Word and element pointing entries

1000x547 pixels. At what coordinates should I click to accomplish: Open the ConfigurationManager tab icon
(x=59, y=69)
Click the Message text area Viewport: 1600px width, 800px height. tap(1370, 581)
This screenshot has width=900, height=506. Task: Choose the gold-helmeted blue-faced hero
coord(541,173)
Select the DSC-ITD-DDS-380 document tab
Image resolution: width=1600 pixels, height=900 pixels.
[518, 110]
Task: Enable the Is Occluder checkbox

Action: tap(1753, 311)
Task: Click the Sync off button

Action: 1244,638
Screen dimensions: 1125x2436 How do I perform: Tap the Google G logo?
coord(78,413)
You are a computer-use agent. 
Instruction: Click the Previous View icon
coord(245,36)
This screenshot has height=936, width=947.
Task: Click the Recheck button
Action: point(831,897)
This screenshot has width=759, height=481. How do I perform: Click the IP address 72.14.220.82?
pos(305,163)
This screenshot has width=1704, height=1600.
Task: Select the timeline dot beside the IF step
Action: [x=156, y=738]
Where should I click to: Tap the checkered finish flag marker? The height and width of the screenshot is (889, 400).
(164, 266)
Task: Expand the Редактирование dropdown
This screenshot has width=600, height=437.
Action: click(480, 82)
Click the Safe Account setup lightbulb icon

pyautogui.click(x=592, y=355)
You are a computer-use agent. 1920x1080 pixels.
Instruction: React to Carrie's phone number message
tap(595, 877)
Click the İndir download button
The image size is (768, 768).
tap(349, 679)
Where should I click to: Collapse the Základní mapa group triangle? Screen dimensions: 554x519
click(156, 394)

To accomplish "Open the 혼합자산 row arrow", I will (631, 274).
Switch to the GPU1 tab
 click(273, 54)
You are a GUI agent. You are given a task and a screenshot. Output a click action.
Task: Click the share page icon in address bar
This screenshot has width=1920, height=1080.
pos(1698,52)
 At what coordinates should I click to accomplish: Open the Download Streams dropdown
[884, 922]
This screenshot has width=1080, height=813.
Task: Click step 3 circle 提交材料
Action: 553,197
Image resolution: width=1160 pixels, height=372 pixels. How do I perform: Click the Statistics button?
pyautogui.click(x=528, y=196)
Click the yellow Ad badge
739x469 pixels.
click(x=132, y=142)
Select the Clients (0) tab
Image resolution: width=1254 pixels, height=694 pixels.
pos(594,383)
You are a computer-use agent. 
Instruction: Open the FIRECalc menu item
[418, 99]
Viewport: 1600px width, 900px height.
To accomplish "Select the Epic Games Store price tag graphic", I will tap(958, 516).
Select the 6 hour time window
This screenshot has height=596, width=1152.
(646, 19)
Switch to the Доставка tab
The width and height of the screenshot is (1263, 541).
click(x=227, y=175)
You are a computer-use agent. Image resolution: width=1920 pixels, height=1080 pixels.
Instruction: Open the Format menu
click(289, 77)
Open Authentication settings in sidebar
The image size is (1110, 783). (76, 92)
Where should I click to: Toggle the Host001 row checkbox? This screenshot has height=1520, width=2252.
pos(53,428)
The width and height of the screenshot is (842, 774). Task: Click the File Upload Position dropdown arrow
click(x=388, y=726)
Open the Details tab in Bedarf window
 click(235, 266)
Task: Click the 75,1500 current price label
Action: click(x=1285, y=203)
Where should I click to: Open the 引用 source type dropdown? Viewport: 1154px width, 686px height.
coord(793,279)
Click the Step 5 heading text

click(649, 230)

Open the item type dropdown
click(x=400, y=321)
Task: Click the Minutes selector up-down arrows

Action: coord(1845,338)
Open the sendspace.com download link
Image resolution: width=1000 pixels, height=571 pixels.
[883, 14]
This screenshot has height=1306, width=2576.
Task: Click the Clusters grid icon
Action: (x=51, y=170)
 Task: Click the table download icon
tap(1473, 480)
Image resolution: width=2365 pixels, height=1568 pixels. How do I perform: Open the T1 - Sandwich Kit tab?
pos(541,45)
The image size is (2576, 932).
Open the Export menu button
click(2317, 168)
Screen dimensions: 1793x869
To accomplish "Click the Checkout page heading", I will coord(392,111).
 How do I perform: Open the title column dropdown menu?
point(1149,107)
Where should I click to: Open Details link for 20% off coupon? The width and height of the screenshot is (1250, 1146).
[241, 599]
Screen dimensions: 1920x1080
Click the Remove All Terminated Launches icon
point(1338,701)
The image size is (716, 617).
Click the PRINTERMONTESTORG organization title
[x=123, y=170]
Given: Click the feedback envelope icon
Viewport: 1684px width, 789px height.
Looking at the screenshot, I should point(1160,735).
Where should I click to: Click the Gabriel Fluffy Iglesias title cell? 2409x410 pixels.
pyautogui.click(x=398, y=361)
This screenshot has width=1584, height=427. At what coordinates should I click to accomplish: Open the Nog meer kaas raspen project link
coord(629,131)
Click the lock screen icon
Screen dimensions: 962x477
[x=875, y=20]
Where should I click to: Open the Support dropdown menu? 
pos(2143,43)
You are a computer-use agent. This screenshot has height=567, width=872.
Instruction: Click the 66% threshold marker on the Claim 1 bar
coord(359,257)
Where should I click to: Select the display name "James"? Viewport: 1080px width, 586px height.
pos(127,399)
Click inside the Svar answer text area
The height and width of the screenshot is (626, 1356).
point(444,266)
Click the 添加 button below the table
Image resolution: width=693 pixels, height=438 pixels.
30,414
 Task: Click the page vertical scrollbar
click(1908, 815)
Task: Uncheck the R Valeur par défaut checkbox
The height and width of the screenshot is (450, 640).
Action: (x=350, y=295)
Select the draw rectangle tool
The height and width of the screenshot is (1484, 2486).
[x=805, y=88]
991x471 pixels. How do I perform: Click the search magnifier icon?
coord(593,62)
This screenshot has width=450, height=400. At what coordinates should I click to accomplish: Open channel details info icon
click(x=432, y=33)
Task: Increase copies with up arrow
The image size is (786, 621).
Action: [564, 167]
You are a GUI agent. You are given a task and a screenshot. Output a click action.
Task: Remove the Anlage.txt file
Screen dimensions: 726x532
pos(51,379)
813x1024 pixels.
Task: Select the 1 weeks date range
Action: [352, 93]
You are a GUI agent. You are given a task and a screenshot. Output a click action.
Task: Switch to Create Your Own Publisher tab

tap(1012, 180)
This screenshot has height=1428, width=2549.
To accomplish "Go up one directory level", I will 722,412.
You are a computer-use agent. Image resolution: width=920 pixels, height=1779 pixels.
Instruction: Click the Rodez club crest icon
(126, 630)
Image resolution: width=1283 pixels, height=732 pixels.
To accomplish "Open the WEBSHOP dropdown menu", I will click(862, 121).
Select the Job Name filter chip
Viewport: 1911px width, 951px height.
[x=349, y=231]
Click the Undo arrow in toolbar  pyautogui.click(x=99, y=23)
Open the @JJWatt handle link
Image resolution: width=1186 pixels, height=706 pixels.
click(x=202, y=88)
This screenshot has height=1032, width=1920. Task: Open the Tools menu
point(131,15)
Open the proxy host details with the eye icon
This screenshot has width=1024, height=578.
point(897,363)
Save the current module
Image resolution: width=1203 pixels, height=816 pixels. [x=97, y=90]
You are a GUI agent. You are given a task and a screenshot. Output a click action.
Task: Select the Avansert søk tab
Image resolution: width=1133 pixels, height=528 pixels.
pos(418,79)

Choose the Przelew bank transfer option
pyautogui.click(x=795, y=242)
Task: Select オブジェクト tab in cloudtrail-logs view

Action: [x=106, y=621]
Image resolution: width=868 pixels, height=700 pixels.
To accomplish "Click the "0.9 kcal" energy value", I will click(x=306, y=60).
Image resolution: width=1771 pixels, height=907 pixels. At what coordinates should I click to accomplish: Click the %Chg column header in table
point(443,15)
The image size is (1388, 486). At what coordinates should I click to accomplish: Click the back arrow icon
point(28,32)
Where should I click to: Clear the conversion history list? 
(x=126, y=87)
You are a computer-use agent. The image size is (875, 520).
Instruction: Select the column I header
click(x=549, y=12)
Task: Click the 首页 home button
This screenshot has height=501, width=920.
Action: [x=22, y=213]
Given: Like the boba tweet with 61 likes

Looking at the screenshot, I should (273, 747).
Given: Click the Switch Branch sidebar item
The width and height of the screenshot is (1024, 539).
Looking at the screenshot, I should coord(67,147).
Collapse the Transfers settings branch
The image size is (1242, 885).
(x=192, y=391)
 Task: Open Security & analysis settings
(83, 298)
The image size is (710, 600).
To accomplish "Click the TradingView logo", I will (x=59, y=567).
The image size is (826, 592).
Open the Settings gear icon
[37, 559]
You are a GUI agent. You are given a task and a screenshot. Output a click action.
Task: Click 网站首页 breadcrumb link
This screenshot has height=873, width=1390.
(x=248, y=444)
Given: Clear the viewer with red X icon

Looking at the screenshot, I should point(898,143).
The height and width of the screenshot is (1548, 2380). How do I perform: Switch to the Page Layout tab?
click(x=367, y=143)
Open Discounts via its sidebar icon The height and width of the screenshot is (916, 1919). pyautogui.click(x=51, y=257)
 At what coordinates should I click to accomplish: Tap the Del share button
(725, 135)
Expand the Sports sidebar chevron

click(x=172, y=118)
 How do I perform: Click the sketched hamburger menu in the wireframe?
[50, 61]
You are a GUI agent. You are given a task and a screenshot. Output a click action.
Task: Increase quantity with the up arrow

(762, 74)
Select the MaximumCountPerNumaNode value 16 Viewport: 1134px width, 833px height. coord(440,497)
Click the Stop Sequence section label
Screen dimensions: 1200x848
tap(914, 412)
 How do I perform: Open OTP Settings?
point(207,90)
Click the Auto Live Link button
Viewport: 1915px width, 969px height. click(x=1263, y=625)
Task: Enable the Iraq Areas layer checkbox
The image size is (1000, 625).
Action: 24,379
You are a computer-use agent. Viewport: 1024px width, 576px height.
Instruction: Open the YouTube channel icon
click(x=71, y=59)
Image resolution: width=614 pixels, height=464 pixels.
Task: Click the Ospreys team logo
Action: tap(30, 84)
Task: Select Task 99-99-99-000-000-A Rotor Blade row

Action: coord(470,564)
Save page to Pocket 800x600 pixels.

▸ PROBLEM DETAILS: Print the lines of the records starting with the line that contains "will (631, 274)." and ending with the line that contains "pos(1698,52)", with both of those lines included.

▸ RESPONSE BELOW:
To accomplish "Open the 혼합자산 row arrow", I will (631, 274).
Switch to the GPU1 tab
 click(273, 54)
You are a GUI agent. You are given a task and a screenshot. Output a click action.
Task: Click the share page icon in address bar
This screenshot has width=1920, height=1080.
pos(1698,52)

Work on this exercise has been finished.